Finalmente -tenía que suceder-, ha estallado en la cara del presidente la bomba de tiempo de la que se le dio aviso con suficiente anticipación.

El 16 de marzo de 2023 -a nueve meses de la militarización- un grupo de representantes del Sindicato de Empleados Judiciales Salvadoreños (SINEJUS), se hicieron presentes a las instalaciones del IML, concretamente, a la morgue, donde los asaltaron unas nubes de moscas grandes y azules, probablemente Lucilia sericata, una díptera de la familia Calliphoridae.

Constataron las deplorables –dantescas, es mejor adjetivo- condiciones de trabajo en que están sumergidas las vidas de todo el personal del Instituto de Medicina Legal y los alrededores: Corte Suprema de Justicia, por ejemplo.

De la inspección presentaron un informe que es terrible. Pero, como se dice en la calle, “una imagen vale más que mil palabras”. Y no solo fue una imagen: fueron varios los videos que hicieron con sus teléfonos celulares aquellos sindicalistas. Y todos tienen la cualidad de estremecer hasta al menos impresionable.
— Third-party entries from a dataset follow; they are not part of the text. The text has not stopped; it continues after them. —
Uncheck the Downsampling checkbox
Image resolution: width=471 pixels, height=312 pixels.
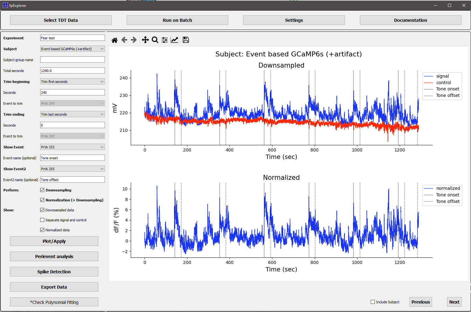[x=42, y=190]
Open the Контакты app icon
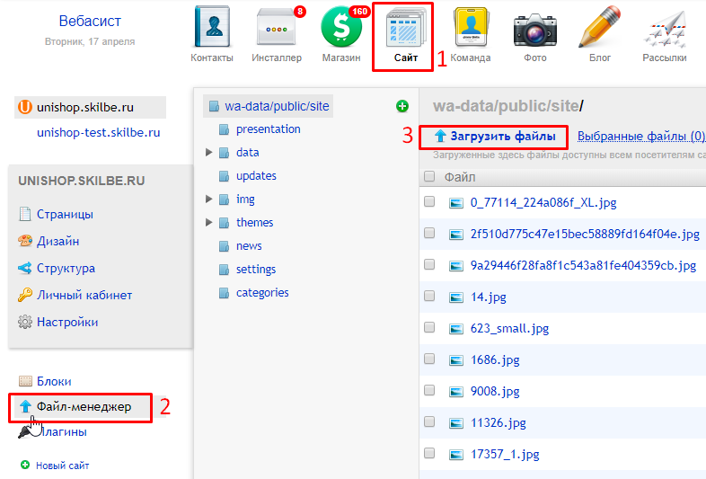 pos(212,30)

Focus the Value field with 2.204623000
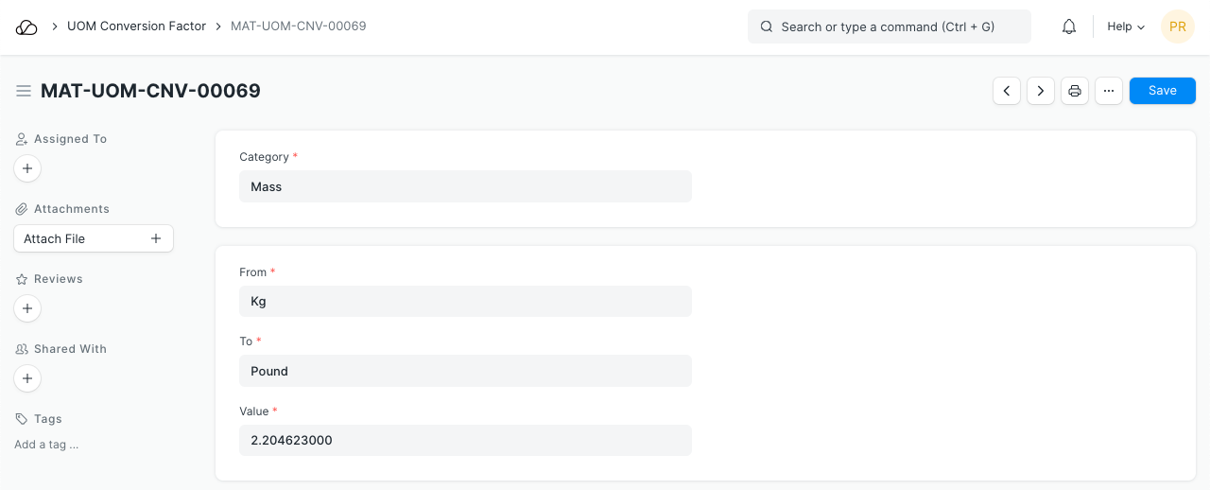(465, 440)
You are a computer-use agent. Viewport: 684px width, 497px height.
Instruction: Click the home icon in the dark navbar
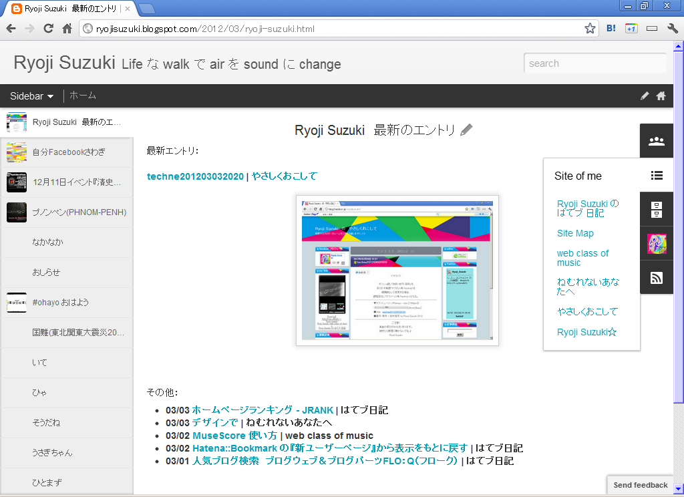click(661, 96)
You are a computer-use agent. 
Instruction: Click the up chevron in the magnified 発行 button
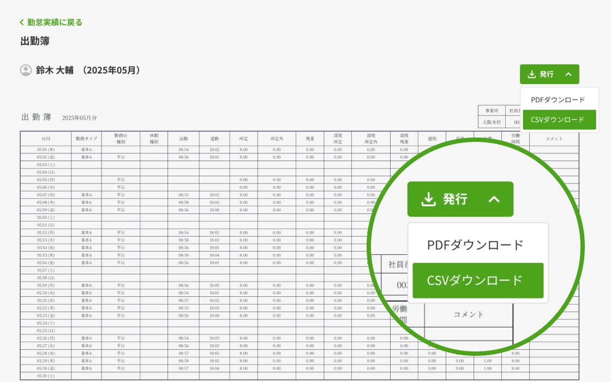coord(494,200)

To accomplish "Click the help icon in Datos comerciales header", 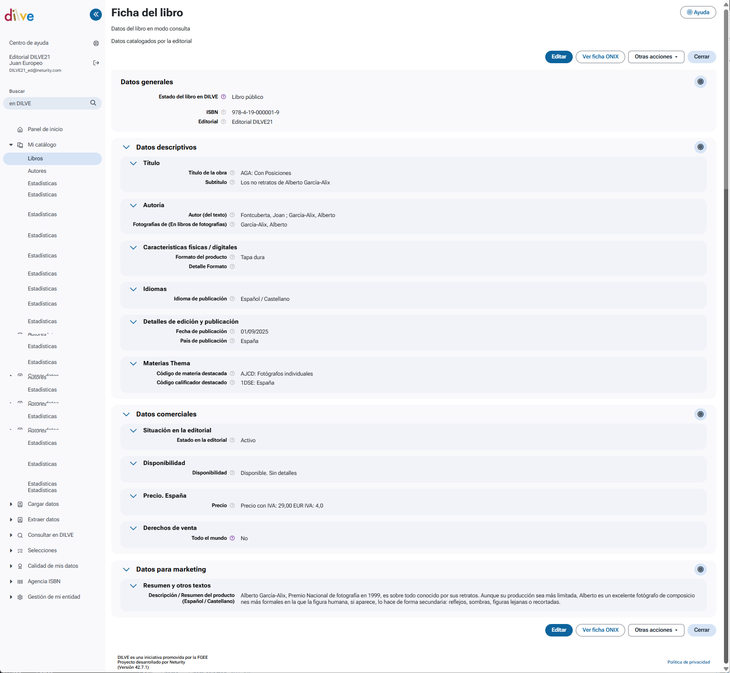I will pyautogui.click(x=700, y=414).
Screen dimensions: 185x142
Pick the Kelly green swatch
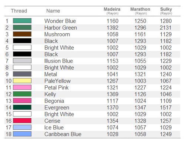[22, 94]
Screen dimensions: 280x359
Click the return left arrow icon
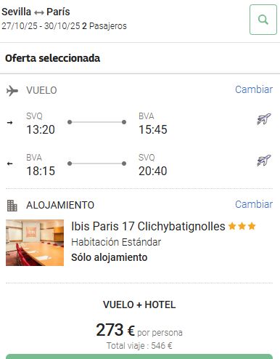click(x=9, y=164)
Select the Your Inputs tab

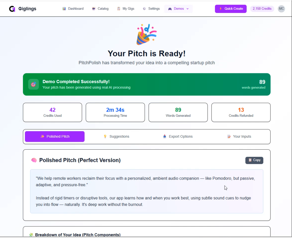[x=239, y=136]
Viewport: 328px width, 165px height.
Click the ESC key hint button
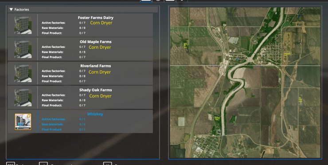tap(11, 164)
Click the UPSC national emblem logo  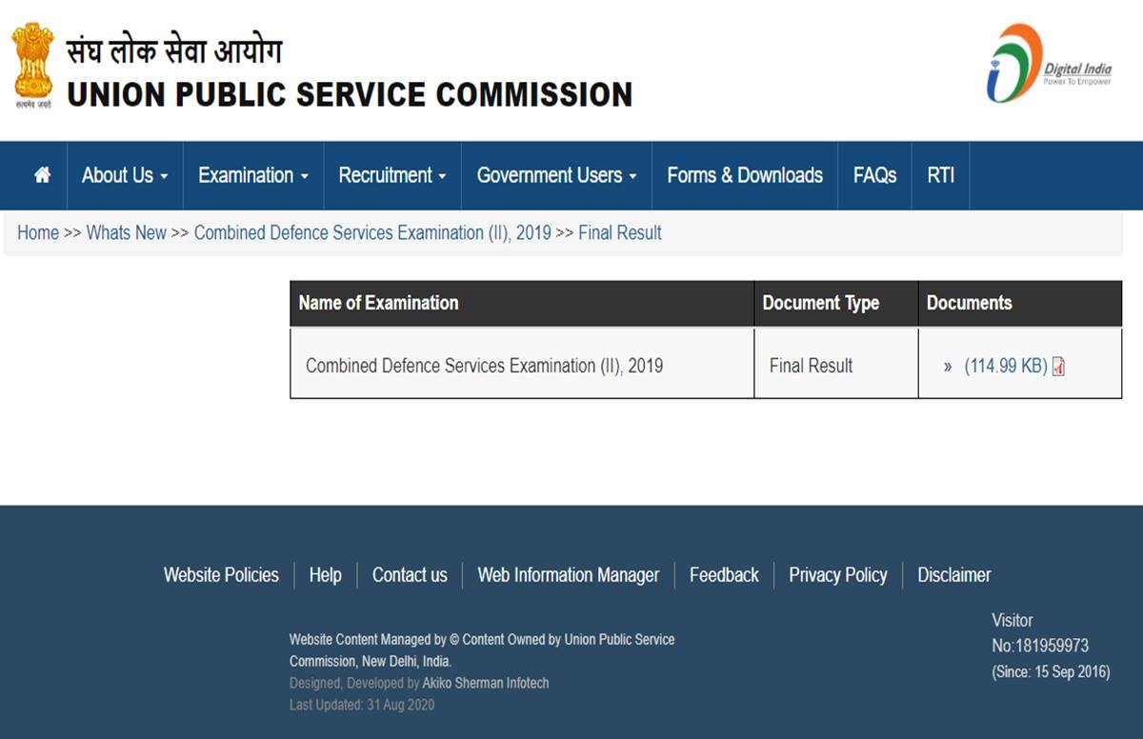[x=33, y=65]
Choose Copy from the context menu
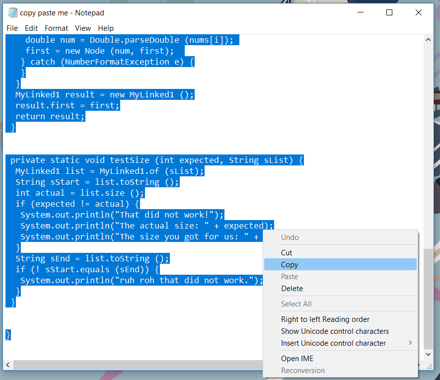This screenshot has width=440, height=380. pos(340,264)
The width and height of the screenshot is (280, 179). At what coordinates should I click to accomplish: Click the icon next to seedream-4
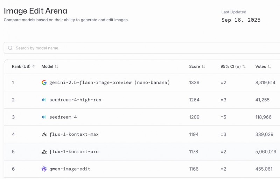[44, 117]

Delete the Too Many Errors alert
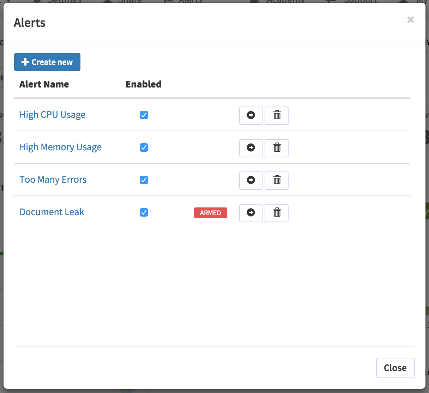pos(277,180)
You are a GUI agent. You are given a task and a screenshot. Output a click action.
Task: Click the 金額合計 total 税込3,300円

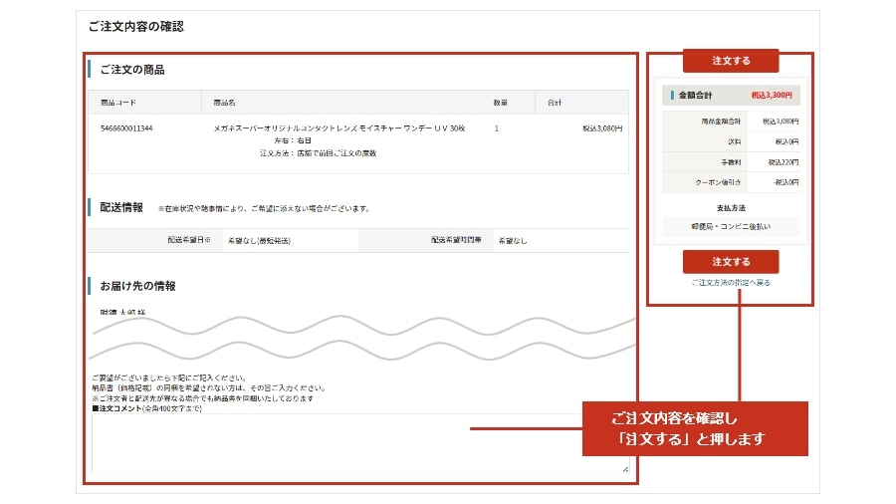[x=774, y=96]
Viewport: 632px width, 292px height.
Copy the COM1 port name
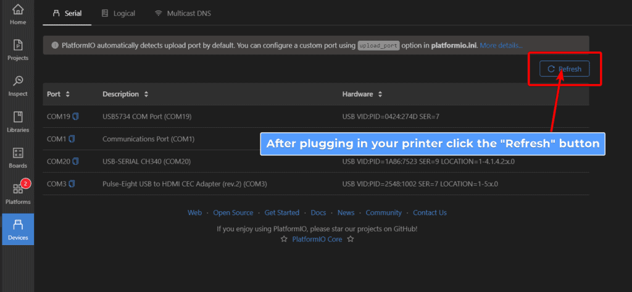(x=72, y=139)
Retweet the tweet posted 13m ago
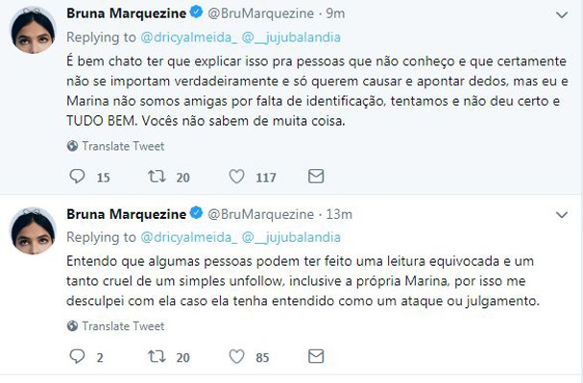583x383 pixels. click(x=157, y=357)
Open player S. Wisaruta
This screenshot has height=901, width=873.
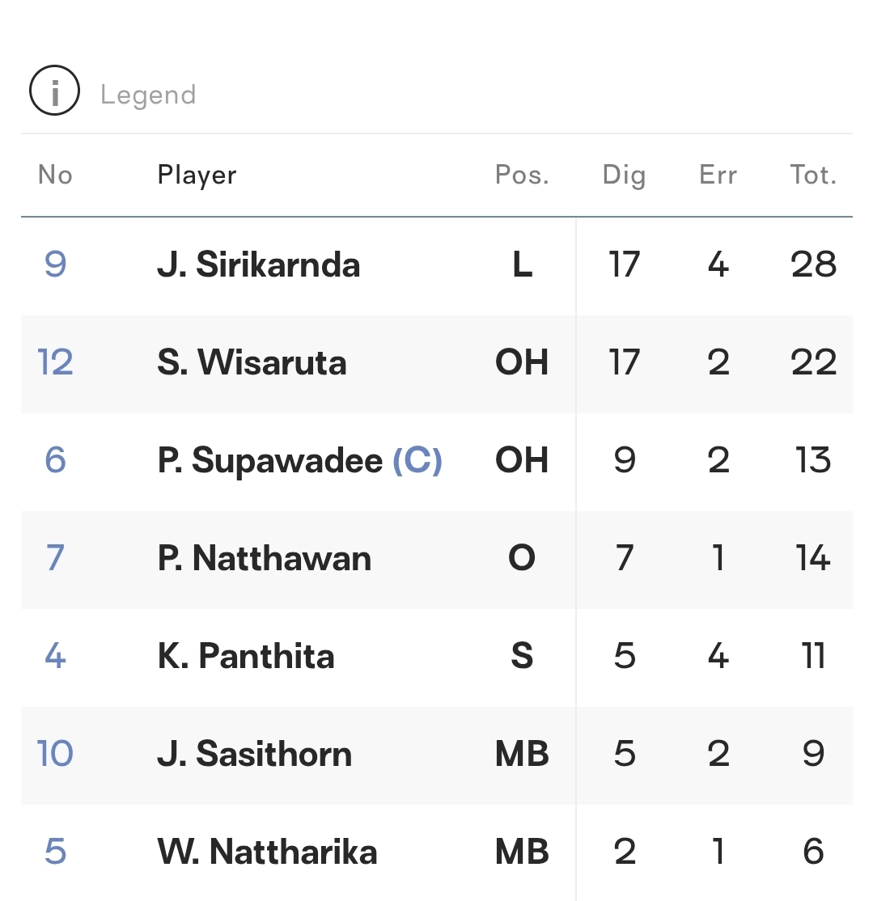(252, 362)
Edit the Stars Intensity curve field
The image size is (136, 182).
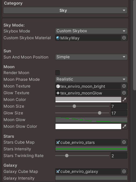(91, 149)
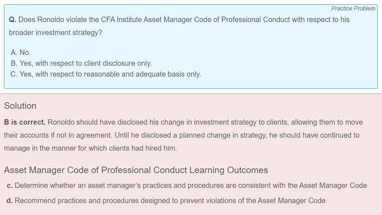Click the solution line starting 'their accounts'

pos(181,135)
Así como el inolvidable momento de bukele en la ONU, la primera vez que estuvo ahí, las imágenes de miles de gusanos saliendo de las gavetas que contienen los cadáveres y caminan por las paredes, el techo, el piso, los zapatos, la ropa, por todas partes, es uno que va a quedar registrado como un momento emblemático de su gobierno desastroso, calamitoso, para los salvadoreños que no pertenecen a su grupo privilegiado.

¿Una selfie con los gusanos, señor presidentito?